_TASK REQUIREMENTS_. Please return each entry exactly as it appears, but not the pictures.

*** RECORDS PROVIDED ***

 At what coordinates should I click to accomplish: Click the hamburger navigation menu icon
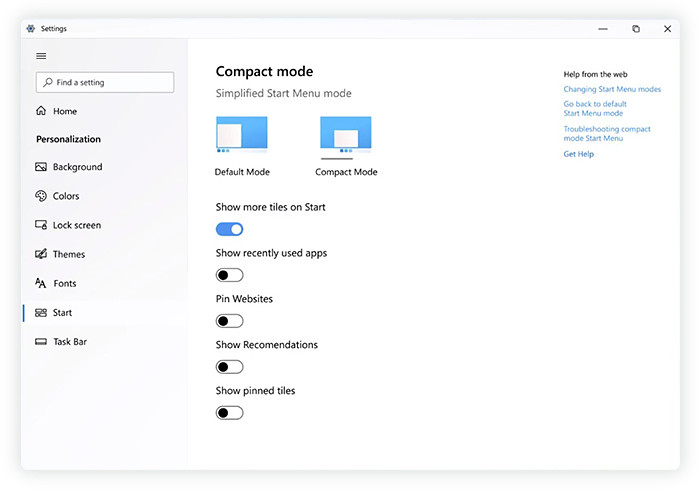41,56
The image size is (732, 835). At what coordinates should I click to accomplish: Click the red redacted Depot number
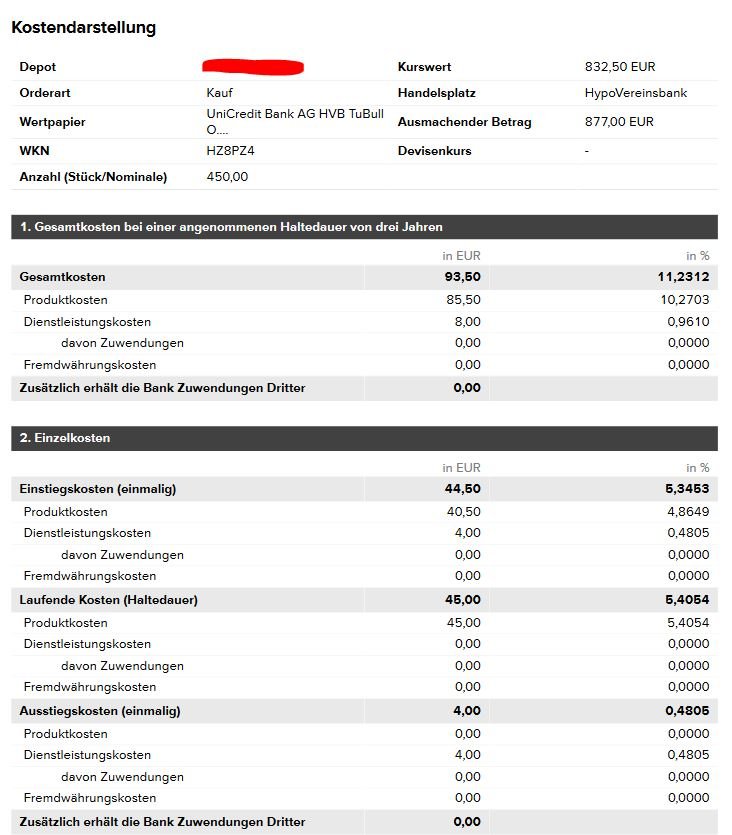point(253,67)
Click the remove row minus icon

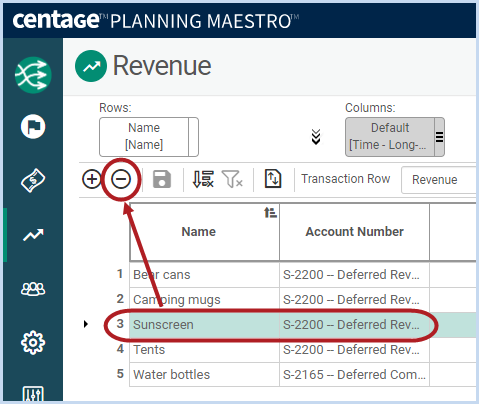[121, 179]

*** End of RECORDS PROVIDED ***

_ANSWER BOX_.
 At what coordinates should I click to accomplish: Click the hamburger navigation menu icon
41,56
The image size is (732, 835). At what coordinates should I click to accomplish: Click the red redacted Depot number
point(253,67)
Click the remove row minus icon

[121, 179]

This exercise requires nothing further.